I created an LDA model for some text files using gensim package in python. I want to get topic's distributions for the learned model. Is there any method in gensim ldamodel class or a solution to get topic's distributions from the model? For example, I use the coherence model to find a model with the best cohrence value subject to the number of topics in range 1 to 5. After getting the best model I use get_document_topics method (thanks kenhbs) to get topic distribution in the document that used for creating the model.
id2word = corpora.Dictionary(doc_terms)
bow = id2word.doc2bow(doc_terms)
max_coherence = -1
best_lda_model = None
for num_topics in range(1, 6):
lda_model = gensim.models.ldamodel.LdaModel(corpus=bow, num_topics=num_topics)

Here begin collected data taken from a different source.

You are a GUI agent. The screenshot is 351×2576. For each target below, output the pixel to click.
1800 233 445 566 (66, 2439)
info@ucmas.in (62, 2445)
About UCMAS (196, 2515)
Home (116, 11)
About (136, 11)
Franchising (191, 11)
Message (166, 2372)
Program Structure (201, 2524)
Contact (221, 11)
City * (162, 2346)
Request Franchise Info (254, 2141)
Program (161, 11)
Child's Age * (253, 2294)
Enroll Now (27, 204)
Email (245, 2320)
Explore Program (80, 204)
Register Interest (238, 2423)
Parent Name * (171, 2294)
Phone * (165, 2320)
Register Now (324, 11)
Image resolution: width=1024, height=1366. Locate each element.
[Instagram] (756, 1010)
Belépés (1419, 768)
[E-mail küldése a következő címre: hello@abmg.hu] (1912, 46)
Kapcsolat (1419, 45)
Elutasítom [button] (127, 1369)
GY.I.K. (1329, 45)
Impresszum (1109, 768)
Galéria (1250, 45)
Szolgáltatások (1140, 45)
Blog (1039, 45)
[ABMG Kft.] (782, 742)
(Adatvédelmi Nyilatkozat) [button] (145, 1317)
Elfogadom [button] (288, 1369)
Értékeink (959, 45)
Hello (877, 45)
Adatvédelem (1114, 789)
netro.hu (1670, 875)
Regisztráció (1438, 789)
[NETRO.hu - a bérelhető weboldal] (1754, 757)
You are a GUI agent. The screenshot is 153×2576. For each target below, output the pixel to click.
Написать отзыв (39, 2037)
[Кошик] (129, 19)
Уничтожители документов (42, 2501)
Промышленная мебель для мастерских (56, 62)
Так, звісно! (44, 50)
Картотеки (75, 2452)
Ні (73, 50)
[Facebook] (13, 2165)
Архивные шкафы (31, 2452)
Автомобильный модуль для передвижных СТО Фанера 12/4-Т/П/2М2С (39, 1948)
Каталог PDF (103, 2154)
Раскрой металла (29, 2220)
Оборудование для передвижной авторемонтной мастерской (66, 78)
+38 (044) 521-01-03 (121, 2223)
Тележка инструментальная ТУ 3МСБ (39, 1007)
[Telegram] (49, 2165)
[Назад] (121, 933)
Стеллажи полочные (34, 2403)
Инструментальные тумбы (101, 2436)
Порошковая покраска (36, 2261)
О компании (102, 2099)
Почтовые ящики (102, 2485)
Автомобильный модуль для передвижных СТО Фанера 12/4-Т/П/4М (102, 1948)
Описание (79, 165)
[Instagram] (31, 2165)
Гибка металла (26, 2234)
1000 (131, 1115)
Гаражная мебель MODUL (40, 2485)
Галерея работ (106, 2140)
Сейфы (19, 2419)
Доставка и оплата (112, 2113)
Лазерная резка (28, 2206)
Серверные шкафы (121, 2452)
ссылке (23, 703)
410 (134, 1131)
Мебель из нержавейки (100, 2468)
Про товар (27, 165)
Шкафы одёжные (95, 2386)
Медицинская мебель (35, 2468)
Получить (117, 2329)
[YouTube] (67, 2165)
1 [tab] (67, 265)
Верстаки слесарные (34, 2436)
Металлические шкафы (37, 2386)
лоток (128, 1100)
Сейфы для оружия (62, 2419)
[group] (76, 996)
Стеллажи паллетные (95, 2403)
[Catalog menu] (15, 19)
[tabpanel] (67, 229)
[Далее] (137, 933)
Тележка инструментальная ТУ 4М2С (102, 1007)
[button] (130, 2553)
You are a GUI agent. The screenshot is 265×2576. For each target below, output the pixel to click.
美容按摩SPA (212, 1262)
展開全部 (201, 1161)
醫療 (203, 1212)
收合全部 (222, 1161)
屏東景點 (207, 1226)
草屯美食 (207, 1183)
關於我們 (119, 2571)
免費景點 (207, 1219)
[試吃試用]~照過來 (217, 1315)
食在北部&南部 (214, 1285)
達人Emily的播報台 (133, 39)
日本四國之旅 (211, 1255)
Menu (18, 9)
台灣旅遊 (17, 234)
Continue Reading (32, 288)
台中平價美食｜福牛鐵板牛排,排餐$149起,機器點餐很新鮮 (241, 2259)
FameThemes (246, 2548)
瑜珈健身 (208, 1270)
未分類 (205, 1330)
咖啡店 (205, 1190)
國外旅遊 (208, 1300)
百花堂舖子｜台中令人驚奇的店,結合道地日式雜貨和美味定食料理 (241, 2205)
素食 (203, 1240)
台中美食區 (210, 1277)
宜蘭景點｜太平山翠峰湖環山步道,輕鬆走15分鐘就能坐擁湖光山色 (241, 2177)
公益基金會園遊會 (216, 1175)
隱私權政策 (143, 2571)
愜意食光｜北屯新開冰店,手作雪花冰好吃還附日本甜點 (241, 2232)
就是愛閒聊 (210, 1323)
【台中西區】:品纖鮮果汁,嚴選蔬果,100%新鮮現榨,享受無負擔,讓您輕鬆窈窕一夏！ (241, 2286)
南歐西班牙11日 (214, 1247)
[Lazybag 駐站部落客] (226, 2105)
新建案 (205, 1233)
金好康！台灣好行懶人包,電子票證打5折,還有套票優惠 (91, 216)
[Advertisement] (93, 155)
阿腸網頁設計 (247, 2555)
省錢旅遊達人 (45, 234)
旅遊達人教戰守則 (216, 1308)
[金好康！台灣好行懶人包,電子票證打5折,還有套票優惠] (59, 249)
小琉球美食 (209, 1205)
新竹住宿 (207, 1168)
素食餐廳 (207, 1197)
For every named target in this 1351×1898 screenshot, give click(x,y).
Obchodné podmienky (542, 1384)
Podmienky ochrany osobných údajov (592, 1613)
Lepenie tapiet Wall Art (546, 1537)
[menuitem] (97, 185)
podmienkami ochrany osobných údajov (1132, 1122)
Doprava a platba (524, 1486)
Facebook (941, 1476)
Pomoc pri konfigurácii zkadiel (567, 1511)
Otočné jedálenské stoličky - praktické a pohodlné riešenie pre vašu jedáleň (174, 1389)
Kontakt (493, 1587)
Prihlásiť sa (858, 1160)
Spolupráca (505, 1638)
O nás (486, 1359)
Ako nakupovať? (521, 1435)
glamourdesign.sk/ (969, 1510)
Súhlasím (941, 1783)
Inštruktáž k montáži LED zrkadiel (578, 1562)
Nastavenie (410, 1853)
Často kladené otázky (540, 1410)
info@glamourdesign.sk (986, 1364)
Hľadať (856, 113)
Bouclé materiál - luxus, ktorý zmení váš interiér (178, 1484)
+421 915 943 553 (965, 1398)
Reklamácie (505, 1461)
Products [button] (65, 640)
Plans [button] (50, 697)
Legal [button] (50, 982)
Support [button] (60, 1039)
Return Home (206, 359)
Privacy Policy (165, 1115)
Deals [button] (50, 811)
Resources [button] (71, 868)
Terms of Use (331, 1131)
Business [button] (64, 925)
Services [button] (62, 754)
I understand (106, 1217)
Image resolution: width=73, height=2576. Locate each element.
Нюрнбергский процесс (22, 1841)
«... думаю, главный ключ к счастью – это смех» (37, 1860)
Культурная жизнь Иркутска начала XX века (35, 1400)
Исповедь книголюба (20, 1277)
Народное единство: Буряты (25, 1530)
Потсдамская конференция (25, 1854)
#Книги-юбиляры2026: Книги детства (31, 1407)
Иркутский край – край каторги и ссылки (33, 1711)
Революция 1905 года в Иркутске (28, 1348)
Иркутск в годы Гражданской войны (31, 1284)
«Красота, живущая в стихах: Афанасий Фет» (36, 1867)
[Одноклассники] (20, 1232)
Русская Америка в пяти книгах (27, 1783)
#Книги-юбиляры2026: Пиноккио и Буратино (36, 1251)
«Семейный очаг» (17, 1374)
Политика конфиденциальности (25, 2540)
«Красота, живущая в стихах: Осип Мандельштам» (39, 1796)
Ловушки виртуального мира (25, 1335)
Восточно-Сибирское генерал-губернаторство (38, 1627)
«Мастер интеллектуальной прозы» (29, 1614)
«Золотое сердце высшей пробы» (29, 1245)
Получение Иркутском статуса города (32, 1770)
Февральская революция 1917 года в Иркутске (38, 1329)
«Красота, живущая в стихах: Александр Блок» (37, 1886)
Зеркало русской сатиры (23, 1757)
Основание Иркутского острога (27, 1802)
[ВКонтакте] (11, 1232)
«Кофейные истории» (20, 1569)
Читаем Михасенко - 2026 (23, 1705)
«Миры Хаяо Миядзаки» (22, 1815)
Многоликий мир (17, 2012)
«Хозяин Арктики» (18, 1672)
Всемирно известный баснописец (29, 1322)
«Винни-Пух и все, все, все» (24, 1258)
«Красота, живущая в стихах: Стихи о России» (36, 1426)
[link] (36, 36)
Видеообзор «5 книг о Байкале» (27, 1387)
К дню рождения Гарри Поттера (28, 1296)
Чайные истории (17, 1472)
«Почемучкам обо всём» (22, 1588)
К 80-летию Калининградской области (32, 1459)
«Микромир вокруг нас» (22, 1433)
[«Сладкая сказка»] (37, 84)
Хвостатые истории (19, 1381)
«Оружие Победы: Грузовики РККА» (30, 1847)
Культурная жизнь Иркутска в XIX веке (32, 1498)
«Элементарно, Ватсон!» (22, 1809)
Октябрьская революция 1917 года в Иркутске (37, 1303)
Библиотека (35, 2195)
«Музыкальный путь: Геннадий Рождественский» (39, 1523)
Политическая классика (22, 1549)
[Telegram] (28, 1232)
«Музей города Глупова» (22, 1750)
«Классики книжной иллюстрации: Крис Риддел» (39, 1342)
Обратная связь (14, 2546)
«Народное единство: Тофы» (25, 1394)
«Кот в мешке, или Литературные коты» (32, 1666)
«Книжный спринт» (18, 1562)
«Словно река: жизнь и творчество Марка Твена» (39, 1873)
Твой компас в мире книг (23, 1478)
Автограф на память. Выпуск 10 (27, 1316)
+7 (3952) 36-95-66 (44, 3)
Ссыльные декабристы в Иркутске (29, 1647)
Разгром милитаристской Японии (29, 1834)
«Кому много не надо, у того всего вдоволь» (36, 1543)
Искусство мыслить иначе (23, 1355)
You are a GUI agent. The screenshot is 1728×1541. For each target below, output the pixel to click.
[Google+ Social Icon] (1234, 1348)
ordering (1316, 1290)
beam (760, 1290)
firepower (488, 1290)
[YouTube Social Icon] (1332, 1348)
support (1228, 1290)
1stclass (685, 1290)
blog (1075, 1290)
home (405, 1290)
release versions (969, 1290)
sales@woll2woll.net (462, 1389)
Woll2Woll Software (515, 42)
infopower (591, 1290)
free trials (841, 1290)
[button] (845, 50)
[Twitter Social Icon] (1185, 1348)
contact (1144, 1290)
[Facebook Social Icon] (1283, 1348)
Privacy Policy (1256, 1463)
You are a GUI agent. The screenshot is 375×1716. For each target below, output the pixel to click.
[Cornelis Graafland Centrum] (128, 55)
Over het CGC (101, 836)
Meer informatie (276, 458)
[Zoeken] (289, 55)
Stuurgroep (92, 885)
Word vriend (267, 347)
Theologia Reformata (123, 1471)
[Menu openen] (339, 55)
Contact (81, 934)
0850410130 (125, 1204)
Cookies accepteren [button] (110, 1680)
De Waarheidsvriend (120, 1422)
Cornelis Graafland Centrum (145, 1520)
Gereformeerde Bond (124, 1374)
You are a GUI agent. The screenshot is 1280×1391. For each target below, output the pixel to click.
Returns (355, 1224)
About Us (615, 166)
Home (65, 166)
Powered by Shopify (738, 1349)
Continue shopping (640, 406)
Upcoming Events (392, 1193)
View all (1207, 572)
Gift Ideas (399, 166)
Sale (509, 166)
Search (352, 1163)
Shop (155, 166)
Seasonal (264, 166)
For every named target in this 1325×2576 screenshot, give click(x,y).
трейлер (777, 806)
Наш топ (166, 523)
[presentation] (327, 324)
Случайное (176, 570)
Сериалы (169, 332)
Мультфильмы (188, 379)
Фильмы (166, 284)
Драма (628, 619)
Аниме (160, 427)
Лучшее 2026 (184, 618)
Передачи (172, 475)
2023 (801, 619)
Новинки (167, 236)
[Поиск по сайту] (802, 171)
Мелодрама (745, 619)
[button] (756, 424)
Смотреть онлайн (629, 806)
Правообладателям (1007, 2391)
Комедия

coherence_model = gensim.models.CoherenceModel(model=lda_model, texts=doc_terms,dictionary=id2word)
coherence_value = coherence_model.get_coherence()
if coherence_value > max_coherence:
max_coherence = coherence_value
best_lda_model = lda_model
The best has 4 topics
print(best_lda_model.num_topics)
4
But when I use get_document_topics, I get less than 4 values for document distribution.
topic_ditrs = best_lda_model.get_document_topics(bow)
print(len(topic_ditrs))
3
My question is: For best lda model with 4 topics (using coherence model) for a document, why get_document_topics returns fewer topics for the same document? why some topics have very small distribution (less than 1-e8)?